### What is required
Please rewrite the listing from the line containing "Where should I" down to the line containing "tap(1186, 186)", both lines included, with "KPI card" replaced by "summary tile" and nothing else changed. Leave the pictures out of your answer.

### Records supplied
## START
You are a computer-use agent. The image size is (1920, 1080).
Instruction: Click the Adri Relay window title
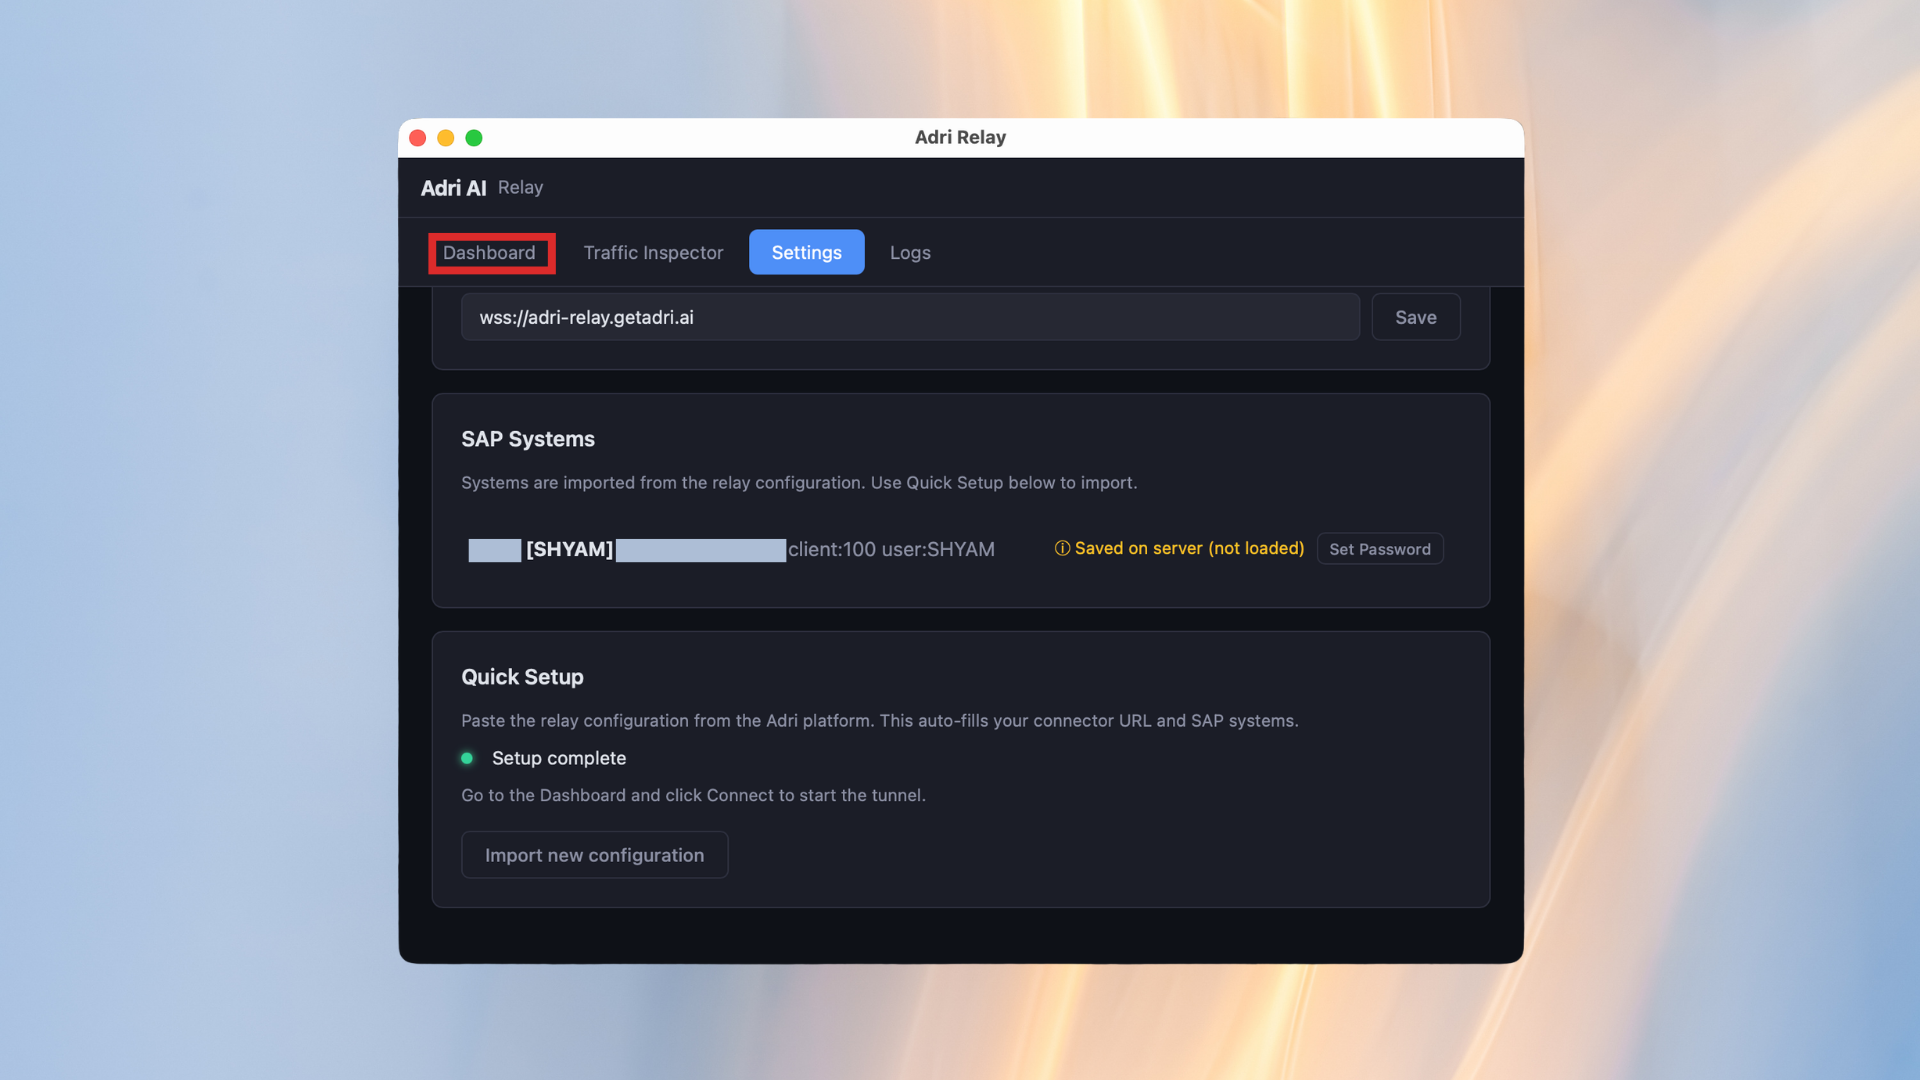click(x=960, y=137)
## END
## START
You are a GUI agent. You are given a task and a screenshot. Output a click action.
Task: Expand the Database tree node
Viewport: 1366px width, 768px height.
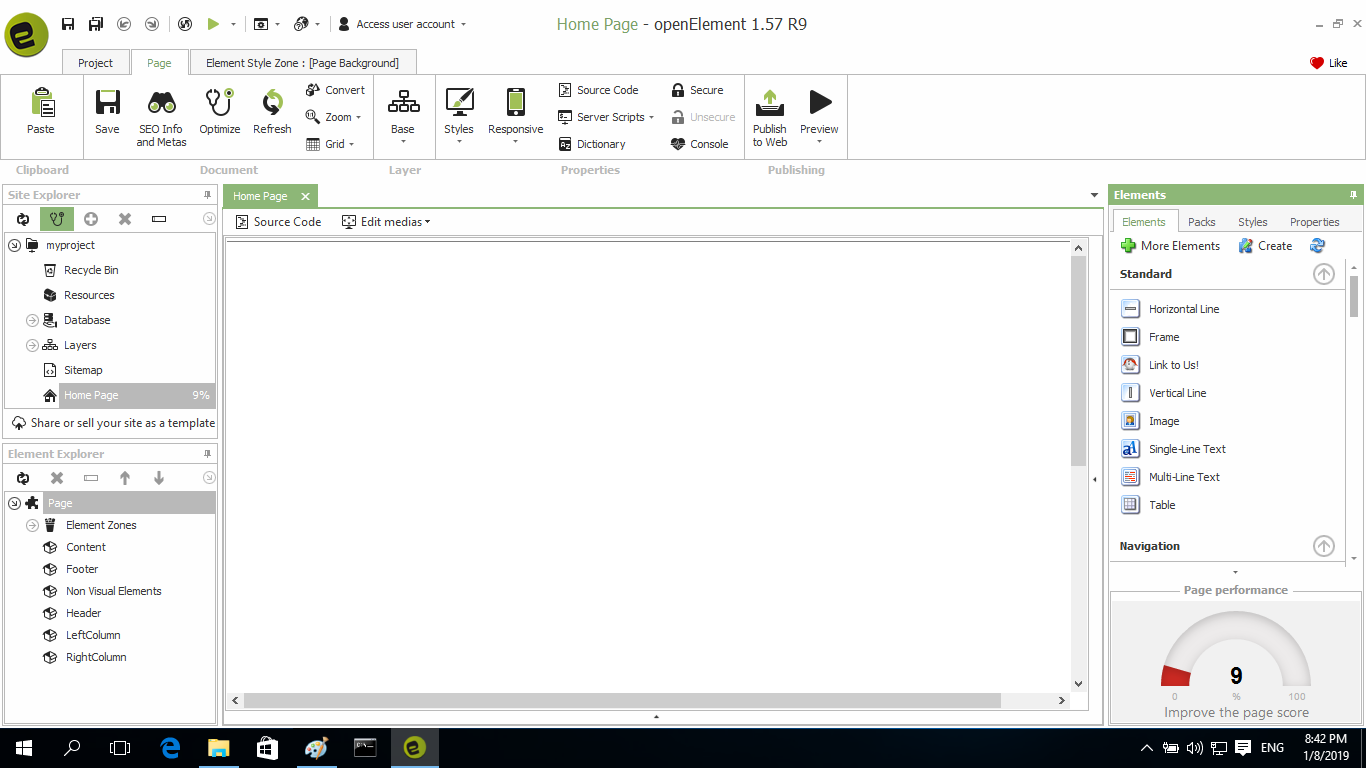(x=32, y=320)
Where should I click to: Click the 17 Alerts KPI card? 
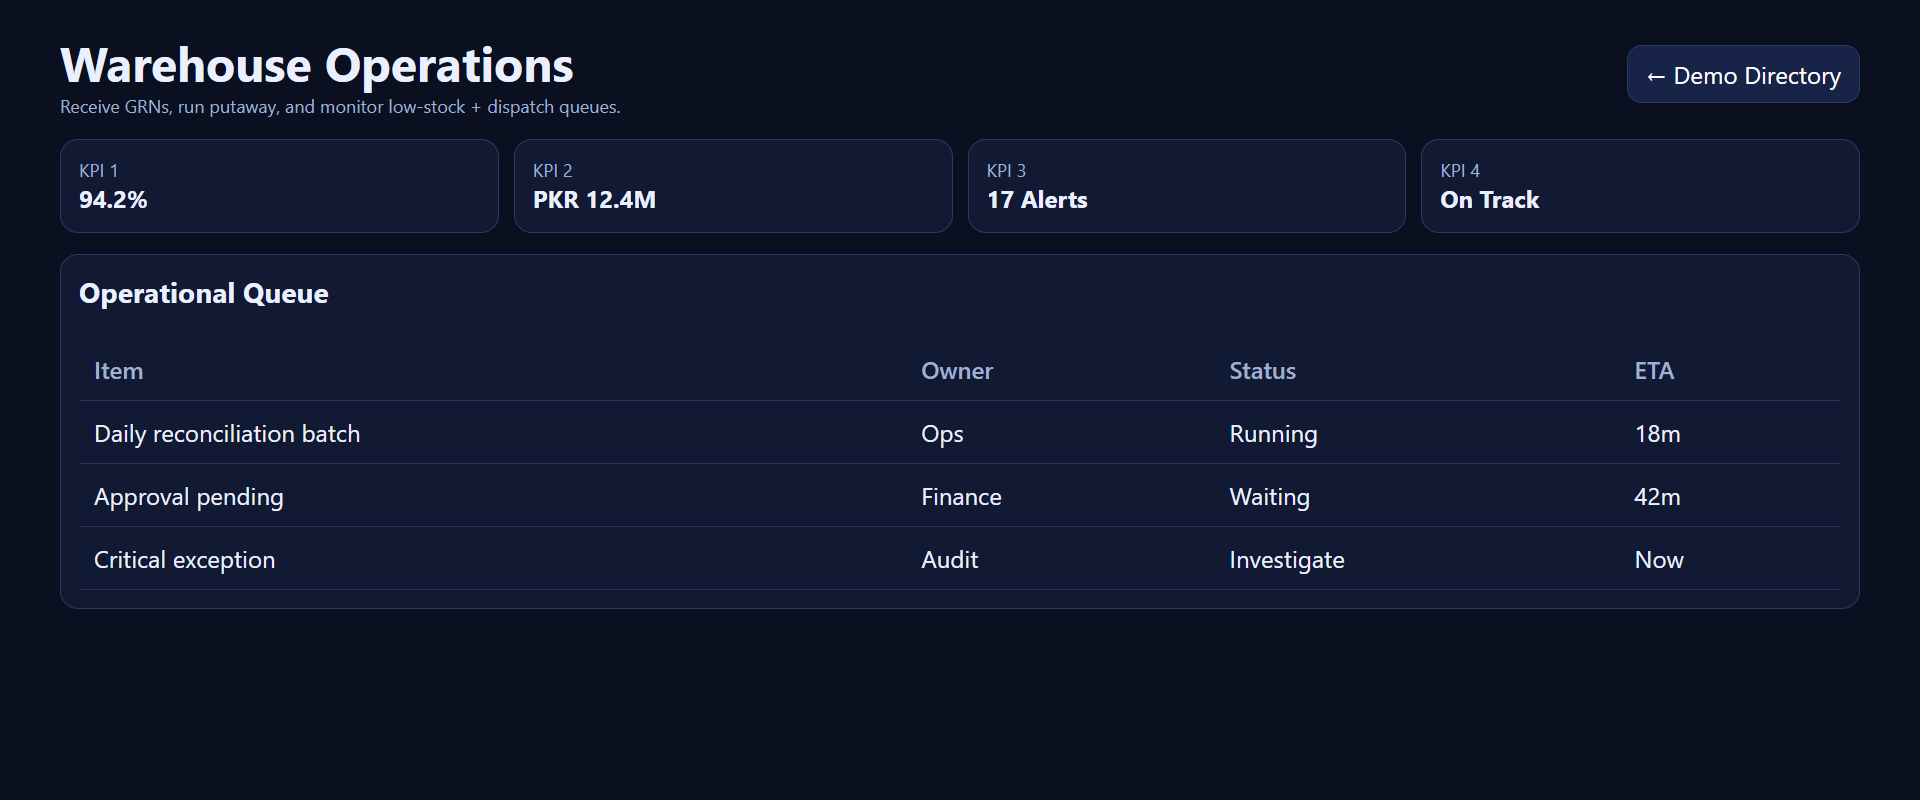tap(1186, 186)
## END
## START
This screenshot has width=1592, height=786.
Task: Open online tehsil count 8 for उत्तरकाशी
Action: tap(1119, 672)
## END
### Written answer
Where should I click to: Click the 17 Alerts summary tile? 
tap(1186, 186)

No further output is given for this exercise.